=== EXTRAIT CHOISI ===

Partage d'expérience


#1

Bonjour,

PE depuis 3 ans dans le cadre d’une reconversion professionnelle, j’ai été affectée tardivement (mi-septembre) dans une classe de 26 PS MS cette année. C’est une classe compliquée, avec 3 enfants en situation de handicap sans AESH, et de nombreux enfants avec des comportements peu adaptés à l’école: opposition à l’adulte, violence physique et verbale, intolérance à la frustration… bref je vous passe les détails car je sais que vous savez de quoi je parle. La personne en charge des “cas complexes” dans la circonscription m’a dit ne jamais avoir vu autant d’enfants problématiques dans une même classe (8 enfants en plus des handicapés).

J’avais lu le travail de Céline Alvarez en devenant PE, mais je m’y suis replongée, écoutant et réécoutant chaque conférence en ligne jusqu’à me lancer à mon tour au mois de janvier dans un fonctionnement de classe 100% autonome.
Gonflée à bloc au départ (Céline Alvarez présente des valeurs au delà du fonctionnement organisationnel qui m’ont profondément touchées), je suis depuis 2 jours en arrêt pour essayer de prendre un peu de recul car je me suis essouflée en chemin. Seule à pratiquer cette pédagogie dans ma circonscription, je viens partager avec vous mes questionnements pour essayer d’avancer.

=== JEU DE DONNÉES ===

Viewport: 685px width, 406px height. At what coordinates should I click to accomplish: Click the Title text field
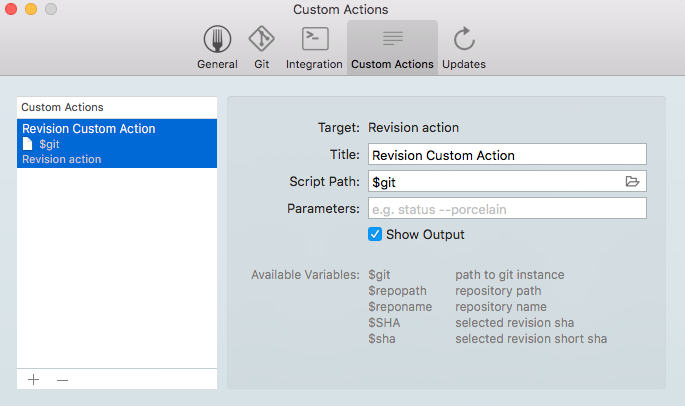pos(507,155)
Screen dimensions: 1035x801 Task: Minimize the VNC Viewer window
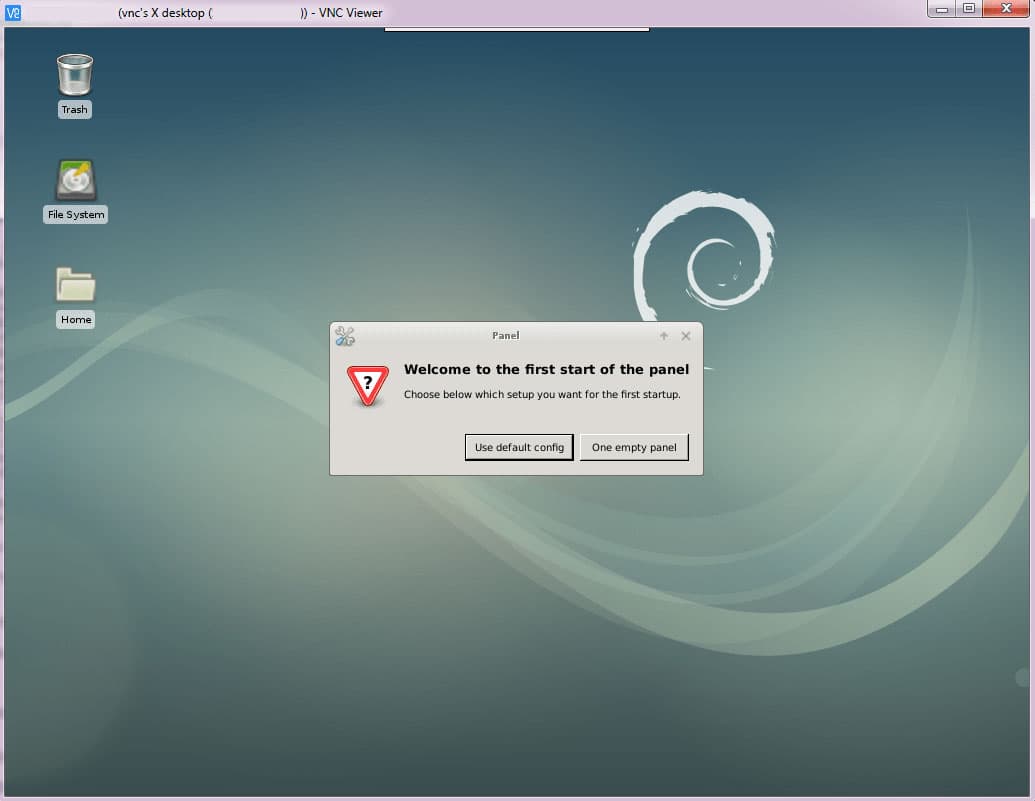click(942, 9)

===

#### TRAVAIL DEMANDÉ
Reproduisez mot pour mot le passage du partage d'expérience qui va de « J’avais lu le » à « pour essayer d’avancer. ». La liste n'a aucun rapport avec le partage d'expérience.

#### RÉPONSE ATTENDUE
J’avais lu le travail de Céline Alvarez en devenant PE, mais je m’y suis replongée, écoutant et réécoutant chaque conférence en ligne jusqu’à me lancer à mon tour au mois de janvier dans un fonctionnement de classe 100% autonome.
Gonflée à bloc au départ (Céline Alvarez présente des valeurs au delà du fonctionnement organisationnel qui m’ont profondément touchées), je suis depuis 2 jours en arrêt pour essayer de prendre un peu de recul car je me suis essouflée en chemin. Seule à pratiquer cette pédagogie dans ma circonscription, je viens partager avec vous mes questionnements pour essayer d’avancer.